RateLimiterPer-domain token bucket with Crawl-delay support.
RobotsCheckerFetches & caches robots.txt, answers is_allowed(url).
URLFilter / DomainFilter / CombinedFilterGlob/regex/extension/domain matching (filters.py).
CheckpointManagerAppend page records and crawl state to a CheckpointStorage.
CheckpointStoragePluggable backend (local file, S3).
WriterFinal-output serialization (JSON, JSONL, Parquet, text).
CrawlStatsPost-crawl analysis (depth, domains, content quality).

Lifecycle of a crawl

crawler / worker loopcrawler.py

▸ setup (run once)

01

Scheduler.add(start_url, depth=0)

seed the queue with the start URL

02

spawn N workers

max_concurrency coroutines, each running the inner loop

▸ inner loop · per URL · per worker
01

RateLimiter.acquire(domain)

wait for a token in the per-domain bucket

02

RobotsChecker.is_allowed(url)

fetch & cache robots.txt, evaluate rules

03

Fetcher.fetch(url) → html, status

aiohttp or Playwright, depending on render_js

04

Parser.parse(html) → title, links, metadata

BeautifulSoup + lxml

05

Extractor.extract(html) → text

trafilatura, optional

06

CheckpointManager.write_page(page)

JSONL append to disk or S3

07

Scheduler.add(link, depth+1) for link in links

enqueue children, dedup against visited

repeat until queue is empty
async workers run the same inner loop. exit when queue empty AND no in-flight work.

Why this shape?

Async workers, not threads. Crawling is I/O bound. asyncio lets one process handle hundreds of concurrent requests without the overhead of OS threads.
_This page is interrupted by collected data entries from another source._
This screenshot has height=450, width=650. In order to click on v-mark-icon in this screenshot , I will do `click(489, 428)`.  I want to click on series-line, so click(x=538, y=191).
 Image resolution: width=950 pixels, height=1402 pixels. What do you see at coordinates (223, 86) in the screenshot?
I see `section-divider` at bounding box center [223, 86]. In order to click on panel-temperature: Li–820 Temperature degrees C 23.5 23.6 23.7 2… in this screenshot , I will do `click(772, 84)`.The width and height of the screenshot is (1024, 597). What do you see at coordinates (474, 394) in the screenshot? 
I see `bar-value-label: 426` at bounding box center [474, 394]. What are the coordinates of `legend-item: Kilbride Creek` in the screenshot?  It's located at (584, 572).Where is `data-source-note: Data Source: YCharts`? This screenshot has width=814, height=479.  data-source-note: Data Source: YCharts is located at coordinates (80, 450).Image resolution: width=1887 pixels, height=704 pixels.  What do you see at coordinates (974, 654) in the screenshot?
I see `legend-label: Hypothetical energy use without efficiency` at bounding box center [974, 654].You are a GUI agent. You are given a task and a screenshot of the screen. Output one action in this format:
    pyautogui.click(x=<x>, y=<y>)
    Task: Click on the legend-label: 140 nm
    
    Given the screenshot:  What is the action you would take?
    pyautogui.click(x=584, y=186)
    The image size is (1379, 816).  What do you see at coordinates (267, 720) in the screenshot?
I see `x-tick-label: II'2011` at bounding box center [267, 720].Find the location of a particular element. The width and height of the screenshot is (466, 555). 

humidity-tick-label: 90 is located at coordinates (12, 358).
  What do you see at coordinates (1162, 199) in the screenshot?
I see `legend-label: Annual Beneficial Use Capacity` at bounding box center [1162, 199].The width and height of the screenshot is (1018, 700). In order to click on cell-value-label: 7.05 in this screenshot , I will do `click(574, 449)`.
A real queue, not recursion. Depth-limited BFS gives predictable memory usage and clean depth metadata. The scheduler also owns deduplication, so workers can't accidentally re-fetch the same URL.

Rate limiting at the gate. Token bucket per domain — workers compete for tokens, so even if you've got 50 concurrent requests, no single domain sees more than requests_per_second.

Checkpoints as an append log. Pages stream to checkpoint as soon as they're crawled, so a crash never costs you more than the in-flight batch. State (visited set, queue, filters) is written at the end and on every flush interval.

Where to extend

  • Custom storage backend — implement CheckpointStorage (write, read, exists, flush, close) for Redis, GCS, Azure Blob, etc.
  • Custom filter — implement should_crawl(url) -> bool and pass it via the url_filter argument to Crawler.
  • Custom extractor — replace the default trafilatura-based Extractor for domain-specific extraction (PDFs, schema.org parsing, etc.).

Code locations

The full source lives at github.com/ErikkJs/yoink/tree/master/src/yoink. ~3,200 lines of Python across 18 files, each module focused, with 134 passing tests under tests/.